ML-zomcamp-Homework-5

Homework

In this homework, we will use Credit Card Data from the previous homework.

Question 1

  • Install Pipenv
  • What's the version of pipenv you installed?

Answer : 2022.10.10

Question 2

  • Use Pipenv to install Scikit-Learn version 1.0.2
  • What's the first hash for scikit-learn you get in Pipfile.lock?

Answer : 62db916eaa3ba201789358b59e73eb7630266ef79c9c3f4d67236779aaf5f04a

Models

We've prepared a dictionary vectorizer and a model.

They were trained (roughly) using this code:

features = ['reports', 'share', 'expenditure', 'owner']
dicts = df[features].to_dict(orient='records')

dv = DictVectorizer(sparse=False)
X = dv.fit_transform(dicts)

model = LogisticRegression(solver='liblinear').fit(X, y)

Note: You don't need to train the model. This code is just for your reference.

And then saved with Pickle. Download them:

With wget:

PREFIX=https://raw.githubusercontent.com/alexeygrigorev/mlbookcamp-code/master/course-zoomcamp/cohorts/2022/05-deployment/homework
wget $PREFIX/model1.bin
wget $PREFIX/dv.bin

Question 3

Let's use these models!

  • Write a script for loading these models with pickle
  • Score this client:
{"reports": 0, "share": 0.001694, "expenditure": 0.12, "owner": "yes"}

What's the probability that this client will get a credit card?

  • 0.162
  • 0.391
  • 0.601
  • 0.993

Answer : 0.162

Question 4

Now let's serve this model as a web service

  • Install Flask and gunicorn (or waitress, if you're on Windows)
  • Write Flask code for serving the model
  • Now score this client using requests:
url = "YOUR_URL"
client = {"reports": 0, "share": 0.245, "expenditure": 3.438, "owner": "yes"}
requests.post(url, json=client).json()

What's the probability that this client will get a credit card?

  • 0.274
  • 0.484
  • 0.698
  • 0.928

Answer : 0.928

Docker

Install Docker. We will use it for the next two questions.

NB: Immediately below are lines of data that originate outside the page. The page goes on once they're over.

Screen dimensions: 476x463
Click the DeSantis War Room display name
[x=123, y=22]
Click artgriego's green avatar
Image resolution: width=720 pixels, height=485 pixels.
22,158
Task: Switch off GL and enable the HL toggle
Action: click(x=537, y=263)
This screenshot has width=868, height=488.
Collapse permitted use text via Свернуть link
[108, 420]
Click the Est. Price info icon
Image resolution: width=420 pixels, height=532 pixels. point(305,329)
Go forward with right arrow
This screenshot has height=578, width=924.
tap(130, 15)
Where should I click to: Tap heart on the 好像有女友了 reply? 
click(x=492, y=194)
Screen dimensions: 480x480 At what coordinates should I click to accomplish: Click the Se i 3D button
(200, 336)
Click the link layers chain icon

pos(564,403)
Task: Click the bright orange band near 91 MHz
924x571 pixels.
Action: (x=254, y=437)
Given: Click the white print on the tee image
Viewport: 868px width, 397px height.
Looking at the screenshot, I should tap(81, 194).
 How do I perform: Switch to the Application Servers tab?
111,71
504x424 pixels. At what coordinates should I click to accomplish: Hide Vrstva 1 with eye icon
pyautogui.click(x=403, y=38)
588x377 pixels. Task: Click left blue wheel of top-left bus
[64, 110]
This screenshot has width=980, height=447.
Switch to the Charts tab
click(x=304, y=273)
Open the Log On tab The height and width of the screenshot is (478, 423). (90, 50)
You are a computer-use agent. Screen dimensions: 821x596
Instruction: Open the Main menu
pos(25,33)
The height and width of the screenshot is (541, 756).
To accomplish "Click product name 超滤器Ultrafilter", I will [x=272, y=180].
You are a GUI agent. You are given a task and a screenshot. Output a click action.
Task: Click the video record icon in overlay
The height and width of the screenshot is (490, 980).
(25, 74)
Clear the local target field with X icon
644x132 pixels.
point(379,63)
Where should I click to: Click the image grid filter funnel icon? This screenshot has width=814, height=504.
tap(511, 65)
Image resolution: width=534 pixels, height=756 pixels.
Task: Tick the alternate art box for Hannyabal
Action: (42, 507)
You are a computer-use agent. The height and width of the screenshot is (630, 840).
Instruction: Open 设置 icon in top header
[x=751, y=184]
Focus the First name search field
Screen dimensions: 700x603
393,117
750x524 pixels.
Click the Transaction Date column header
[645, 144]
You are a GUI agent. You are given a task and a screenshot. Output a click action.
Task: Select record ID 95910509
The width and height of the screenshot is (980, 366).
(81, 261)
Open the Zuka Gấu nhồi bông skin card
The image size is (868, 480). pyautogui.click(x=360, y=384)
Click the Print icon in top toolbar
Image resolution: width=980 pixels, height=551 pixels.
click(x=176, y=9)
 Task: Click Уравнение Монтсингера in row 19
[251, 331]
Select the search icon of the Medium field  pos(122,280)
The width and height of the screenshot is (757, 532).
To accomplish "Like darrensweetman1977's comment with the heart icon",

For these questions, we prepared a base image: svizor/zoomcamp-model:3.9.12-slim. You'll need to use it (see Question 5 for an example).

This image is based on python:3.9.12-slim and has a logistic regression model (a different one) as well a dictionary vectorizer inside.

This is how the Dockerfile for this image looks like:

FROM python:3.9.12-slim
WORKDIR /app
COPY ["model2.bin", "dv.bin", "./"]

We already built it and then pushed it to svizor/zoomcamp-model:3.9.12-slim.

Question 5

Download the base image svizor/zoomcamp-model:3.9.12-slim. You can easily make it by using docker pull command.

So what's the size of this base image?

  • 15 Mb
  • 125 Mb
  • 275 Mb
  • 415 Mb

Answer: 125 Mb

You can get this information when running docker images - it'll be in the "SIZE" column.

Dockerfile

Now create your own Dockerfile based on the image we prepared.

It should start like that:

FROM svizor/zoomcamp-model:3.9.12-slim
# add your stuff here

Now complete it:

  • Install all the dependencies form the Pipenv file
  • Copy your Flask script
  • Run it with Gunicorn

After that, you can build your docker image.

Question 6

Let's run your docker container!

After running it, score this client once again:

url = "YOUR_URL"
client = {"reports": 0, "share": 0.245, "expenditure": 3.438, "owner": "yes"}
requests.post(url, json=client).json()

What's the probability that this client will get a credit card now?

  • 0.289
  • 0.502
  • 0.769
  • 0.972

Answer : 0.769